Urteil zu Registereintragung bei kommerzieller Leihmutterschaft

Island

Der Europäische Gerichtshof für Menschenrechte hat in einem Urteil vom 18.5.2021 (Valdís Fjölnisdóttir and Others v. Iceland) entschieden, dass die Nichtanerkennung eines Elternbandes zwischen intendierten Eltern durch kommerzielle Leihmutterschaft und einem mit ihnen biologisch nicht verwandten Kind nicht gegen das Recht auf Familienleben (Art. 8 EMRK) verstößt, sondern im Rahmen einer Einschätzungsprärogative liegt, die dem isländischen Staat zuzuerkennen ist.
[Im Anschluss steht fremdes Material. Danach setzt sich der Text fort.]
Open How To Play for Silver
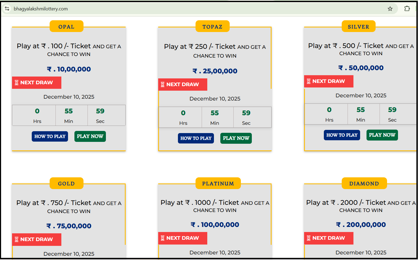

In dem Fall hatte ein lesbisches Paar aus Island per Leihmutterschaft in den USA einen Sohn bekommen. Island lehnte dessen Eintragung ins isländische Zivilregister als Kind der Klägerinnen und die Eintragung als isländischer Staatsbürger ab. Ein Adoptionsverfahren, das die Erlangung einer Elternstellung ermöglicht hätte, hatten die Klägerinnen zunächst eingeleitet, dann aber abgebrochen, nachdem sie sich hatten scheiden lassen.